• [Instructions for the task] Convert the rows below into a JSON list of strings, with one string for each line and no blank lines.
━━━━━ Extracted information ━━━━━
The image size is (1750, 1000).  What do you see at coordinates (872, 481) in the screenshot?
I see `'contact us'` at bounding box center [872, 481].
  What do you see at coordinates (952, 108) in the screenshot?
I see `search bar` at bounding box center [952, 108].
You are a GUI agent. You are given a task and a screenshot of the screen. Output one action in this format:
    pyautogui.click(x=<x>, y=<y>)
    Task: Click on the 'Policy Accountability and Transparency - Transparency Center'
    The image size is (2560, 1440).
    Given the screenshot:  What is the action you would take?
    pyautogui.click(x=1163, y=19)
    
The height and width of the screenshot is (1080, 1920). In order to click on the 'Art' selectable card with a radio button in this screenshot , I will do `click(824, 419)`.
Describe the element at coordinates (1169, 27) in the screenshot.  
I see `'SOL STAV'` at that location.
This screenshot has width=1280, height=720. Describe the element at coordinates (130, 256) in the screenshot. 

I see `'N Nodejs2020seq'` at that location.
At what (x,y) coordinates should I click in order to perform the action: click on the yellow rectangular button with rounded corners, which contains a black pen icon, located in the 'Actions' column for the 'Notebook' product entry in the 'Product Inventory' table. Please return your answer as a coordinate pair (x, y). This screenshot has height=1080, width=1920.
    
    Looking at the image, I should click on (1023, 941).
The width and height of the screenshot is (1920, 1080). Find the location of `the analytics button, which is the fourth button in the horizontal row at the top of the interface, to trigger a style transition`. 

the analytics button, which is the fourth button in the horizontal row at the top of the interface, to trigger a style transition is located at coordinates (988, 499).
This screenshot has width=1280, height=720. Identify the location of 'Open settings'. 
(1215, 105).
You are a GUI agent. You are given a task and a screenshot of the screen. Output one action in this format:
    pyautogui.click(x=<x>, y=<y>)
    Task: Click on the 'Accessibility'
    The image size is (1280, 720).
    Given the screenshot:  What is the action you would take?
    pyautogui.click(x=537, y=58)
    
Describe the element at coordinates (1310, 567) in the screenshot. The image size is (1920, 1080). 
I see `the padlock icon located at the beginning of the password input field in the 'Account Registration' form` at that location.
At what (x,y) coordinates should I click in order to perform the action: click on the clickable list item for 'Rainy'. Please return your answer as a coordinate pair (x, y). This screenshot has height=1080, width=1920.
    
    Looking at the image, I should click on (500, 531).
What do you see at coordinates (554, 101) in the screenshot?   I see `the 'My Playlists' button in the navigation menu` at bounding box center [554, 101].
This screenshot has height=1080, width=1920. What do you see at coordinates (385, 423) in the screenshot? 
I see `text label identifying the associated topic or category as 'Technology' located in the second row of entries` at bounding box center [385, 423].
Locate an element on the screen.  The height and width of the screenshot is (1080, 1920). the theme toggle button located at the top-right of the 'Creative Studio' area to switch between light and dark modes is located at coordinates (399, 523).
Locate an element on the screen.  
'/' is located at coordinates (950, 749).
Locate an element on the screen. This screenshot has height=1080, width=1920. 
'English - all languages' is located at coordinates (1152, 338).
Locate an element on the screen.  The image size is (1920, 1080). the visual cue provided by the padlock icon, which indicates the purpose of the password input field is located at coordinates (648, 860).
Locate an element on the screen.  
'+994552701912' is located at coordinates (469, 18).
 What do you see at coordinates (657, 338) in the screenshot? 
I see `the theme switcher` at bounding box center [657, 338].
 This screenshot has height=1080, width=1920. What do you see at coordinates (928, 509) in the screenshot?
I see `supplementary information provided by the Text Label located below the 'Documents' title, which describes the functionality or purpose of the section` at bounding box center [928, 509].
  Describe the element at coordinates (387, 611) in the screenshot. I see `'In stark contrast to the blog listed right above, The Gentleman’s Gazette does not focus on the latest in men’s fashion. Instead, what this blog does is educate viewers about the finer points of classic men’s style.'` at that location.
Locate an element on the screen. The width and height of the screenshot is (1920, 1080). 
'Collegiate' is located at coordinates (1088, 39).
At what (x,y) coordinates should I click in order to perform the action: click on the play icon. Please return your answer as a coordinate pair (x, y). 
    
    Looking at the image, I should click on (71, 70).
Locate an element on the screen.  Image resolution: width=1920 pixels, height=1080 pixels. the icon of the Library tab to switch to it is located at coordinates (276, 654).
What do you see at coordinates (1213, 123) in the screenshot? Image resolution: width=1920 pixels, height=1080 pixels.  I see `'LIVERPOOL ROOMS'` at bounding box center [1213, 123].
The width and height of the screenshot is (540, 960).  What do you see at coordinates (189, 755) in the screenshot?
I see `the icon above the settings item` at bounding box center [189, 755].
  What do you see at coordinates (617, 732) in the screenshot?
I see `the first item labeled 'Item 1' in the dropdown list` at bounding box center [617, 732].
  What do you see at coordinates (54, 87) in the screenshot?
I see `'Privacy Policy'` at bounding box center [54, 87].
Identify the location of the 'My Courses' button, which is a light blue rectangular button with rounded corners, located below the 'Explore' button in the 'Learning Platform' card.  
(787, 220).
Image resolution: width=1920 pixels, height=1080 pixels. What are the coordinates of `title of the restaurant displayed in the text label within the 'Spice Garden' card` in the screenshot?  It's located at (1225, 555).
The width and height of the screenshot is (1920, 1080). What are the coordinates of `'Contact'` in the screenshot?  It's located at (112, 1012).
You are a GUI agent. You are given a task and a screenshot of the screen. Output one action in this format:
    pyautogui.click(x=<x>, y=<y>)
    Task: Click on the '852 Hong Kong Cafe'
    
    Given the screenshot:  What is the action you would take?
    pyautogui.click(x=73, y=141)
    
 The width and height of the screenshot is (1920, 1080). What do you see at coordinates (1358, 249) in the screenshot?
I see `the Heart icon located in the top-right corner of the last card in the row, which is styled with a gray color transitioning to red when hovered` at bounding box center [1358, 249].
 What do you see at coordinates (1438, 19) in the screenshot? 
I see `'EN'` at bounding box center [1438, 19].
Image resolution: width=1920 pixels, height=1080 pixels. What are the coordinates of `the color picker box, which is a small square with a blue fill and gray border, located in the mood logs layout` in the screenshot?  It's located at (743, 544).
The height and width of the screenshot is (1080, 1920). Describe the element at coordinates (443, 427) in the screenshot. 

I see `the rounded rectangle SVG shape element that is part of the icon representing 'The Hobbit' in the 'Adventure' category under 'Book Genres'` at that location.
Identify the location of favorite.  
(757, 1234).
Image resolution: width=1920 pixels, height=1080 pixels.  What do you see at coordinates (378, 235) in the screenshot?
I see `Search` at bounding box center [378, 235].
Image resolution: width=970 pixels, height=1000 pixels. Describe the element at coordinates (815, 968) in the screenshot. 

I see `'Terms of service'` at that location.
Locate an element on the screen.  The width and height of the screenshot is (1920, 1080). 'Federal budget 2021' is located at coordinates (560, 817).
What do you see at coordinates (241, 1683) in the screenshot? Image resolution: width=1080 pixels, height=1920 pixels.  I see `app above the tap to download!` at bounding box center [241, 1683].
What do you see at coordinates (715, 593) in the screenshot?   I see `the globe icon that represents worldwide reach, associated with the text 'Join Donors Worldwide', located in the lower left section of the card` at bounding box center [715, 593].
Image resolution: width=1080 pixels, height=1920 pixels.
━━━━━
• [Exercise answer]
[
  "The image size is (1750, 1000).  What do you see at coordinates (872, 481) in the screenshot?",
  "I see `'contact us'` at bounding box center [872, 481].",
  "  What do you see at coordinates (952, 108) in the screenshot?",
  "I see `search bar` at bounding box center [952, 108].",
  "You are a GUI agent. You are given a task and a screenshot of the screen. Output one action in this format:",
  "    pyautogui.click(x=<x>, y=<y>)",
  "    Task: Click on the 'Policy Accountability and Transparency - Transparency Center'",
  "    The image size is (2560, 1440).",
  "    Given the screenshot:  What is the action you would take?",
  "    pyautogui.click(x=1163, y=19)",
  "The height and width of the screenshot is (1080, 1920). In order to click on the 'Art' selectable card with a radio button in this screenshot , I will do `click(824, 419)`.",
  "Describe the element at coordinates (1169, 27) in the screenshot.  ",
  "I see `'SOL STAV'` at that location.",
  "This screenshot has width=1280, height=720. Describe the element at coordinates (130, 256) in the screenshot. ",
  "I see `'N Nodejs2020seq'` at that location.",
  "At what (x,y) coordinates should I click in order to perform the action: click on the yellow rectangular button with rounded corners, which contains a black pen icon, located in the 'Actions' column for the 'Notebook' product entry in the 'Product Inventory' table. Please return your answer as a coordinate pair (x, y). This screenshot has height=1080, width=1920.",
  "    Looking at the image, I should click on (1023, 941).",
  "The width and height of the screenshot is (1920, 1080). Find the location of `the analytics button, which is the fourth button in the horizontal row at the top of the interface, to trigger a style transition`. ",
  "the analytics button, which is the fourth button in the horizontal row at the top of the interface, to trigger a style transition is located at coordinates (988, 499).",
  "This screenshot has width=1280, height=720. Identify the location of 'Open settings'. ",
  "(1215, 105).",
  "You are a GUI agent. You are given a task and a screenshot of the screen. Output one action in this format:",
  "    pyautogui.click(x=<x>, y=<y>)",
  "    Task: Click on the 'Accessibility'",
  "    The image size is (1280, 720).",
  "    Given the screenshot:  What is the action you would take?",
  "    pyautogui.click(x=537, y=58)",
  "Describe the element at coordinates (1310, 567) in the screenshot. The image size is (1920, 1080). ",
  "I see `the padlock icon located at the beginning of the password input field in the 'Account Registration' form` at that location.",
  "At what (x,y) coordinates should I click in order to perform the action: click on the clickable list item for 'Rainy'. Please return your answer as a coordinate pair (x, y). This screenshot has height=1080, width=1920.",
  "    Looking at the image, I should click on (500, 531).",
  "What do you see at coordinates (554, 101) in the screenshot?   I see `the 'My Playlists' button in the navigation menu` at bounding box center [554, 101].",
  "This screenshot has height=1080, width=1920. What do you see at coordinates (385, 423) in the screenshot? ",
  "I see `text label identifying the associated topic or category as 'Technology' located in the second row of entries` at bounding box center [385, 423].",
  "Locate an element on the screen.  The height and width of the screenshot is (1080, 1920). the theme toggle button located at the top-right of the 'Creative Studio' area to switch between light and dark modes is located at coordinates (399, 523).",
  "Locate an element on the screen.  ",
  "'/' is located at coordinates (950, 749).",
  "Locate an element on the screen. This screenshot has height=1080, width=1920. ",
  "'English - all languages' is located at coordinates (1152, 338).",
  "Locate an element on the screen.  The image size is (1920, 1080). the visual cue provided by the padlock icon, which indicates the purpose of the password input field is located at coordinates (648, 860).",
  "Locate an element on the screen.  ",
  "'+994552701912' is located at coordinates (469, 18).",
  " What do you see at coordinates (657, 338) in the screenshot? ",
  "I see `the theme switcher` at bounding box center [657, 338].",
  " This screenshot has height=1080, width=1920. What do you see at coordinates (928, 509) in the screenshot?",
  "I see `supplementary information provided by the Text Label located below the 'Documents' title, which describes the functionality or purpose of the section` at bounding box center [928, 509].",
  "  Describe the element at coordinates (387, 611) in the screenshot. I see `'In stark contrast to the blog listed right above, The Gentleman’s Gazette does not focus on the latest in men’s fashion. Instead, what this blog does is educate viewers about the finer points of classic men’s style.'` at that location.",
  "Locate an element on the screen. The width and height of the screenshot is (1920, 1080). ",
  "'Collegiate' is located at coordinates (1088, 39).",
  "At what (x,y) coordinates should I click in order to perform the action: click on the play icon. Please return your answer as a coordinate pair (x, y). ",
  "    Looking at the image, I should click on (71, 70).",
  "Locate an element on the screen.  Image resolution: width=1920 pixels, height=1080 pixels. the icon of the Library tab to switch to it is located at coordinates (276, 654).",
  "What do you see at coordinates (1213, 123) in the screenshot? Image resolution: width=1920 pixels, height=1080 pixels.  I see `'LIVERPOOL ROOMS'` at bounding box center [1213, 123].",
  "The width and height of the screenshot is (540, 960).  What do you see at coordinates (189, 755) in the screenshot?",
  "I see `the icon above the settings item` at bounding box center [189, 755].",
  "  What do you see at coordinates (617, 732) in the screenshot?",
  "I see `the first item labeled 'Item 1' in the dropdown list` at bounding box center [617, 732].",
  "  What do you see at coordinates (54, 87) in the screenshot?",
  "I see `'Privacy Policy'` at bounding box center [54, 87].",
  "Identify the location of the 'My Courses' button, which is a light blue rectangular button with rounded corners, located below the 'Explore' button in the 'Learning Platform' card.  ",
  "(787, 220).",
  "Image resolution: width=1920 pixels, height=1080 pixels. What are the coordinates of `title of the restaurant displayed in the text label within the 'Spice Garden' card` in the screenshot?  It's located at (1225, 555).",
  "The width and height of the screenshot is (1920, 1080). What are the coordinates of `'Contact'` in the screenshot?  It's located at (112, 1012).",
  "You are a GUI agent. You are given a task and a screenshot of the screen. Output one action in this format:",
  "    pyautogui.click(x=<x>, y=<y>)",
  "    Task: Click on the '852 Hong Kong Cafe'",
  "    Given the screenshot:  What is the action you would take?",
  "    pyautogui.click(x=73, y=141)",
  " The width and height of the screenshot is (1920, 1080). What do you see at coordinates (1358, 249) in the screenshot?",
  "I see `the Heart icon located in the top-right corner of the last card in the row, which is styled with a gray color transitioning to red when hovered` at bounding box center [1358, 249].",
  " What do you see at coordinates (1438, 19) in the screenshot? ",
  "I see `'EN'` at bounding box center [1438, 19].",
  "Image resolution: width=1920 pixels, height=1080 pixels. What are the coordinates of `the color picker box, which is a small square with a blue fill and gray border, located in the mood logs layout` in the screenshot?  It's located at (743, 544).",
  "The height and width of the screenshot is (1080, 1920). Describe the element at coordinates (443, 427) in the screenshot. ",
  "I see `the rounded rectangle SVG shape element that is part of the icon representing 'The Hobbit' in the 'Adventure' category under 'Book Genres'` at that location.",
  "Identify the location of favorite.  ",
  "(757, 1234).",
  "Image resolution: width=1920 pixels, height=1080 pixels.  What do you see at coordinates (378, 235) in the screenshot?",
  "I see `Search` at bounding box center [378, 235].",
  "Image resolution: width=970 pixels, height=1000 pixels. Describe the element at coordinates (815, 968) in the screenshot. ",
  "I see `'Terms of service'` at that location.",
  "Locate an element on the screen.  The width and height of the screenshot is (1920, 1080). 'Federal budget 2021' is located at coordinates (560, 817).",
  "What do you see at coordinates (241, 1683) in the screenshot? Image resolution: width=1080 pixels, height=1920 pixels.  I see `app above the tap to download!` at bounding box center [241, 1683].",
  "What do you see at coordinates (715, 593) in the screenshot?   I see `the globe icon that represents worldwide reach, associated with the text 'Join Donors Worldwide', located in the lower left section of the card` at bounding box center [715, 593].",
  "Image resolution: width=1080 pixels, height=1920 pixels."
]